### Data excerpts
----
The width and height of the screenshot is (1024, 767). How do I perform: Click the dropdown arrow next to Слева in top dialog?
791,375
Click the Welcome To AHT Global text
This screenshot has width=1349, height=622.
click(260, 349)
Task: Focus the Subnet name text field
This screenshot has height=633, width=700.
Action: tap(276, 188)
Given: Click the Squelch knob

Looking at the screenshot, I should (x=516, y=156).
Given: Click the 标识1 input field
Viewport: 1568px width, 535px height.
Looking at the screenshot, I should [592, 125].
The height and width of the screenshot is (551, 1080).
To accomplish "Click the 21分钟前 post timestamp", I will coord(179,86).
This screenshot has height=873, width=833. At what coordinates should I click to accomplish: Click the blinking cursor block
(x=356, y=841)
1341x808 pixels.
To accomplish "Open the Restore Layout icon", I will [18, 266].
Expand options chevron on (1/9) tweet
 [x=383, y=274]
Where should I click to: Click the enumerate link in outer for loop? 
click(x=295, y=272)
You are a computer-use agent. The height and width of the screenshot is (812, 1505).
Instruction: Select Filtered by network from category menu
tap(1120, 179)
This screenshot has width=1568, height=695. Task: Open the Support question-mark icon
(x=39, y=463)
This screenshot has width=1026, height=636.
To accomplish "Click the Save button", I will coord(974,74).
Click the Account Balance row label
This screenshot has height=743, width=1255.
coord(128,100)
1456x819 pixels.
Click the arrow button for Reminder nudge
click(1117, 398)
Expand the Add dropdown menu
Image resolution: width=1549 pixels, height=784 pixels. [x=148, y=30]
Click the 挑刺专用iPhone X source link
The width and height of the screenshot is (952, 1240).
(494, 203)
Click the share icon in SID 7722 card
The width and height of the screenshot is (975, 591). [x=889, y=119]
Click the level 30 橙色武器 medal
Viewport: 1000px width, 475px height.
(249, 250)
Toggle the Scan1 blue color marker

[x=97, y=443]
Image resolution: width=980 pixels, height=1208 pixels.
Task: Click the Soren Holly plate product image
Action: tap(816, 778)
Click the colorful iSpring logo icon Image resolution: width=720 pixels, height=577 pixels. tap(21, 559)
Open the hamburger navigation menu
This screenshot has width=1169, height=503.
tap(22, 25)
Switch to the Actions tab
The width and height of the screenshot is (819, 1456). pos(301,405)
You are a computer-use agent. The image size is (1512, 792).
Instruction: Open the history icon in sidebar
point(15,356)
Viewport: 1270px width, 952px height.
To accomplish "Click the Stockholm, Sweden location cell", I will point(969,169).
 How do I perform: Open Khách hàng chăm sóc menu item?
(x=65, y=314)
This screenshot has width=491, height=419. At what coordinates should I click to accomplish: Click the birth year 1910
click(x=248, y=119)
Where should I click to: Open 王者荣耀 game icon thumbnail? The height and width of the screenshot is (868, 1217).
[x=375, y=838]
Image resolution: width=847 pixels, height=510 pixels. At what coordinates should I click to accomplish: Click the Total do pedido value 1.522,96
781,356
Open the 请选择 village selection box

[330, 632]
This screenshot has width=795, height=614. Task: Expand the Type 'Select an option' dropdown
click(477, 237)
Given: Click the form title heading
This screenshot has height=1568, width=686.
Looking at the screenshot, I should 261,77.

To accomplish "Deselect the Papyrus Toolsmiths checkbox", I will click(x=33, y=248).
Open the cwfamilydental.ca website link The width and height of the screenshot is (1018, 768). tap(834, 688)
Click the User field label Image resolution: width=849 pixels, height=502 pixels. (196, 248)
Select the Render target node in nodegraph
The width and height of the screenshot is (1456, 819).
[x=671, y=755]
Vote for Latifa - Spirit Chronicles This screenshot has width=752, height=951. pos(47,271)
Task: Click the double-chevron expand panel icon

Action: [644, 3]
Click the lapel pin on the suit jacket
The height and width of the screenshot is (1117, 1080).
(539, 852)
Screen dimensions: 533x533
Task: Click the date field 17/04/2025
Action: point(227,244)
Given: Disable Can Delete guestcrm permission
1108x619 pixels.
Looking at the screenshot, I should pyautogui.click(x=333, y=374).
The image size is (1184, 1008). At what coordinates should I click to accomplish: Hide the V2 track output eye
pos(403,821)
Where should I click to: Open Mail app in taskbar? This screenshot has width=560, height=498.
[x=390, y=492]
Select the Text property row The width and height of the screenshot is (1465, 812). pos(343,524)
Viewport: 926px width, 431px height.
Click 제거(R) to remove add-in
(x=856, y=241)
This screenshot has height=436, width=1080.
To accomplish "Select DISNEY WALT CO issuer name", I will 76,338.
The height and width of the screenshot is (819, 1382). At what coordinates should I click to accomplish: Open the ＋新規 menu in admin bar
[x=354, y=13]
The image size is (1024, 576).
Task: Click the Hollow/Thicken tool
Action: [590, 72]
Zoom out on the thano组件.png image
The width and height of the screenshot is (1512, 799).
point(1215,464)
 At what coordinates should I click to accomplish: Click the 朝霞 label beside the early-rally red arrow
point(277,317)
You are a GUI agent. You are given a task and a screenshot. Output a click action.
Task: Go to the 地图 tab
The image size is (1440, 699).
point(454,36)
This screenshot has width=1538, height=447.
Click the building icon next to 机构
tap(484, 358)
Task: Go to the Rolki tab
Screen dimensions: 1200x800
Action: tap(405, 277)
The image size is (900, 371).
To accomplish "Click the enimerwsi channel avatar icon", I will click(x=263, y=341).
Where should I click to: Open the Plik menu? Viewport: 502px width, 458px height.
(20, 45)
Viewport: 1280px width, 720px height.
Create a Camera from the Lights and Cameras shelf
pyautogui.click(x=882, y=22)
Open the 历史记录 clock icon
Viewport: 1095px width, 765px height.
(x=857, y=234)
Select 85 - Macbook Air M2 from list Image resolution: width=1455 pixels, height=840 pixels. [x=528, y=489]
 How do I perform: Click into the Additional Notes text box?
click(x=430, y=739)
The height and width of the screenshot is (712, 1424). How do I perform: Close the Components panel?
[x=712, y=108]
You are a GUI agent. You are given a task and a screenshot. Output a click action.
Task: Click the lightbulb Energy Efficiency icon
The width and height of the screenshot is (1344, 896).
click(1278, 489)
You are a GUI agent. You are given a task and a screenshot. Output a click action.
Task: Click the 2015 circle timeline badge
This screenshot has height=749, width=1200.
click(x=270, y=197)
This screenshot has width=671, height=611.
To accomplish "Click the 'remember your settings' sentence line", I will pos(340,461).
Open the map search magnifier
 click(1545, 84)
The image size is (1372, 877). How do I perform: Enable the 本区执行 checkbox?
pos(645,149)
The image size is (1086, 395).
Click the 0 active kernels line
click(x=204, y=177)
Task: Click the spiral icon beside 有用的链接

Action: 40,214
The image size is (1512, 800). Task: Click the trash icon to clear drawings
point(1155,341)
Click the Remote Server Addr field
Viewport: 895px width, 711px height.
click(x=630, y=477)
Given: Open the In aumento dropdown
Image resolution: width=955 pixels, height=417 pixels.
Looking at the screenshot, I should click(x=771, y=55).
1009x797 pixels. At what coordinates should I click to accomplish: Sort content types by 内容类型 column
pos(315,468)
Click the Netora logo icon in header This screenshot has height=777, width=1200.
----
### Work to do
Render every line of the data above as a Markdown table with the columns Number and Line, numbering the rows in order and leaving out blank lines.

### Task answer
| Number | Line |
|---|---|
| 1 | The width and height of the screenshot is (1024, 767). How do I perform: Click the dropdown arrow next to Слева in top dialog? |
| 2 | 791,375 |
| 3 | Click the Welcome To AHT Global text |
| 4 | This screenshot has width=1349, height=622. |
| 5 | click(260, 349) |
| 6 | Task: Focus the Subnet name text field |
| 7 | This screenshot has height=633, width=700. |
| 8 | Action: tap(276, 188) |
| 9 | Given: Click the Squelch knob |
| 10 | Looking at the screenshot, I should (x=516, y=156). |
| 11 | Given: Click the 标识1 input field |
| 12 | Viewport: 1568px width, 535px height. |
| 13 | Looking at the screenshot, I should [592, 125]. |
| 14 | The height and width of the screenshot is (551, 1080). |
| 15 | To accomplish "Click the 21分钟前 post timestamp", I will coord(179,86). |
| 16 | This screenshot has height=873, width=833. At what coordinates should I click to accomplish: Click the blinking cursor block |
| 17 | (x=356, y=841) |
| 18 | 1341x808 pixels. |
| 19 | To accomplish "Open the Restore Layout icon", I will [18, 266]. |
| 20 | Expand options chevron on (1/9) tweet |
| 21 |  [x=383, y=274] |
| 22 | Where should I click to: Click the enumerate link in outer for loop?  |
| 23 | click(x=295, y=272) |
| 24 | You are a computer-use agent. The height and width of the screenshot is (812, 1505). |
| 25 | Instruction: Select Filtered by network from category menu |
| 26 | tap(1120, 179) |
| 27 | This screenshot has width=1568, height=695. Task: Open the Support question-mark icon |
| 28 | (x=39, y=463) |
| 29 | This screenshot has width=1026, height=636. |
| 30 | To accomplish "Click the Save button", I will coord(974,74). |
| 31 | Click the Account Balance row label |
| 32 | This screenshot has height=743, width=1255. |
| 33 | coord(128,100) |
| 34 | 1456x819 pixels. |
| 35 | Click the arrow button for Reminder nudge |
| 36 | click(1117, 398) |
| 37 | Expand the Add dropdown menu |
| 38 | Image resolution: width=1549 pixels, height=784 pixels. [x=148, y=30] |
| 39 | Click the 挑刺专用iPhone X source link |
| 40 | The width and height of the screenshot is (952, 1240). |
| 41 | (494, 203) |
| 42 | Click the share icon in SID 7722 card |
| 43 | The width and height of the screenshot is (975, 591). [x=889, y=119] |
| 44 | Click the level 30 橙色武器 medal |
| 45 | Viewport: 1000px width, 475px height. |
| 46 | (249, 250) |
| 47 | Toggle the Scan1 blue color marker |
| 48 | [x=97, y=443] |
| 49 | Image resolution: width=980 pixels, height=1208 pixels. |
| 50 | Task: Click the Soren Holly plate product image |
| 51 | Action: tap(816, 778) |
| 52 | Click the colorful iSpring logo icon Image resolution: width=720 pixels, height=577 pixels. tap(21, 559) |
| 53 | Open the hamburger navigation menu |
| 54 | This screenshot has width=1169, height=503. |
| 55 | tap(22, 25) |
| 56 | Switch to the Actions tab |
| 57 | The width and height of the screenshot is (819, 1456). pos(301,405) |
| 58 | You are a computer-use agent. The image size is (1512, 792). |
| 59 | Instruction: Open the history icon in sidebar |
| 60 | point(15,356) |
| 61 | Viewport: 1270px width, 952px height. |
| 62 | To accomplish "Click the Stockholm, Sweden location cell", I will point(969,169). |
| 63 |  How do I perform: Open Khách hàng chăm sóc menu item? |
| 64 | (x=65, y=314) |
| 65 | This screenshot has width=491, height=419. At what coordinates should I click to accomplish: Click the birth year 1910 |
| 66 | click(x=248, y=119) |
| 67 | Where should I click to: Open 王者荣耀 game icon thumbnail? The height and width of the screenshot is (868, 1217). |
| 68 | [x=375, y=838] |
| 69 | Image resolution: width=847 pixels, height=510 pixels. At what coordinates should I click to accomplish: Click the Total do pedido value 1.522,96 |
| 70 | 781,356 |
| 71 | Open the 请选择 village selection box |
| 72 | [330, 632] |
| 73 | This screenshot has width=795, height=614. Task: Expand the Type 'Select an option' dropdown |
| 74 | click(477, 237) |
| 75 | Given: Click the form title heading |
| 76 | This screenshot has height=1568, width=686. |
| 77 | Looking at the screenshot, I should 261,77. |
| 78 | To accomplish "Deselect the Papyrus Toolsmiths checkbox", I will click(x=33, y=248). |
| 79 | Open the cwfamilydental.ca website link The width and height of the screenshot is (1018, 768). tap(834, 688) |
| 80 | Click the User field label Image resolution: width=849 pixels, height=502 pixels. (196, 248) |
| 81 | Select the Render target node in nodegraph |
| 82 | The width and height of the screenshot is (1456, 819). |
| 83 | [x=671, y=755] |
| 84 | Vote for Latifa - Spirit Chronicles This screenshot has width=752, height=951. pos(47,271) |
| 85 | Task: Click the double-chevron expand panel icon |
| 86 | Action: [644, 3] |
| 87 | Click the lapel pin on the suit jacket |
| 88 | The height and width of the screenshot is (1117, 1080). |
| 89 | (539, 852) |
| 90 | Screen dimensions: 533x533 |
| 91 | Task: Click the date field 17/04/2025 |
| 92 | Action: point(227,244) |
| 93 | Given: Disable Can Delete guestcrm permission |
| 94 | 1108x619 pixels. |
| 95 | Looking at the screenshot, I should pyautogui.click(x=333, y=374). |
| 96 | The image size is (1184, 1008). At what coordinates should I click to accomplish: Hide the V2 track output eye |
| 97 | pos(403,821) |
| 98 | Where should I click to: Open Mail app in taskbar? This screenshot has width=560, height=498. |
| 99 | [x=390, y=492] |
| 100 | Select the Text property row The width and height of the screenshot is (1465, 812). pos(343,524) |
| 101 | Viewport: 926px width, 431px height. |
| 102 | Click 제거(R) to remove add-in |
| 103 | (x=856, y=241) |
| 104 | This screenshot has height=436, width=1080. |
| 105 | To accomplish "Select DISNEY WALT CO issuer name", I will 76,338. |
| 106 | The height and width of the screenshot is (819, 1382). At what coordinates should I click to accomplish: Open the ＋新規 menu in admin bar |
| 107 | [x=354, y=13] |
| 108 | The image size is (1024, 576). |
| 109 | Task: Click the Hollow/Thicken tool |
| 110 | Action: [590, 72] |
| 111 | Zoom out on the thano组件.png image |
| 112 | The width and height of the screenshot is (1512, 799). |
| 113 | point(1215,464) |
| 114 |  At what coordinates should I click to accomplish: Click the 朝霞 label beside the early-rally red arrow |
| 115 | point(277,317) |
| 116 | You are a GUI agent. You are given a task and a screenshot. Output a click action. |
| 117 | Task: Go to the 地图 tab |
| 118 | The image size is (1440, 699). |
| 119 | point(454,36) |
| 120 | This screenshot has width=1538, height=447. |
| 121 | Click the building icon next to 机构 |
| 122 | tap(484, 358) |
| 123 | Task: Go to the Rolki tab |
| 124 | Screen dimensions: 1200x800 |
| 125 | Action: tap(405, 277) |
| 126 | The image size is (900, 371). |
| 127 | To accomplish "Click the enimerwsi channel avatar icon", I will click(x=263, y=341). |
| 128 | Where should I click to: Open the Plik menu? Viewport: 502px width, 458px height. |
| 129 | (20, 45) |
| 130 | Viewport: 1280px width, 720px height. |
| 131 | Create a Camera from the Lights and Cameras shelf |
| 132 | pyautogui.click(x=882, y=22) |
| 133 | Open the 历史记录 clock icon |
| 134 | Viewport: 1095px width, 765px height. |
| 135 | (x=857, y=234) |
| 136 | Select 85 - Macbook Air M2 from list Image resolution: width=1455 pixels, height=840 pixels. [x=528, y=489] |
| 137 |  How do I perform: Click into the Additional Notes text box? |
| 138 | click(x=430, y=739) |
| 139 | The height and width of the screenshot is (712, 1424). How do I perform: Close the Components panel? |
| 140 | [x=712, y=108] |
| 141 | You are a GUI agent. You are given a task and a screenshot. Output a click action. |
| 142 | Task: Click the lightbulb Energy Efficiency icon |
| 143 | The width and height of the screenshot is (1344, 896). |
| 144 | click(1278, 489) |
| 145 | You are a GUI agent. You are given a task and a screenshot. Output a click action. |
| 146 | Task: Click the 2015 circle timeline badge |
| 147 | This screenshot has height=749, width=1200. |
| 148 | click(x=270, y=197) |
| 149 | This screenshot has width=671, height=611. |
| 150 | To accomplish "Click the 'remember your settings' sentence line", I will pos(340,461). |
| 151 | Open the map search magnifier |
| 152 |  click(1545, 84) |
| 153 | The image size is (1372, 877). How do I perform: Enable the 本区执行 checkbox? |
| 154 | pos(645,149) |
| 155 | The image size is (1086, 395). |
| 156 | Click the 0 active kernels line |
| 157 | click(x=204, y=177) |
| 158 | Task: Click the spiral icon beside 有用的链接 |
| 159 | Action: 40,214 |
| 160 | The image size is (1512, 800). Task: Click the trash icon to clear drawings |
| 161 | point(1155,341) |
| 162 | Click the Remote Server Addr field |
| 163 | Viewport: 895px width, 711px height. |
| 164 | click(x=630, y=477) |
| 165 | Given: Open the In aumento dropdown |
| 166 | Image resolution: width=955 pixels, height=417 pixels. |
| 167 | Looking at the screenshot, I should click(x=771, y=55). |
| 168 | 1009x797 pixels. At what coordinates should I click to accomplish: Sort content types by 内容类型 column |
| 169 | pos(315,468) |
| 170 | Click the Netora logo icon in header This screenshot has height=777, width=1200. |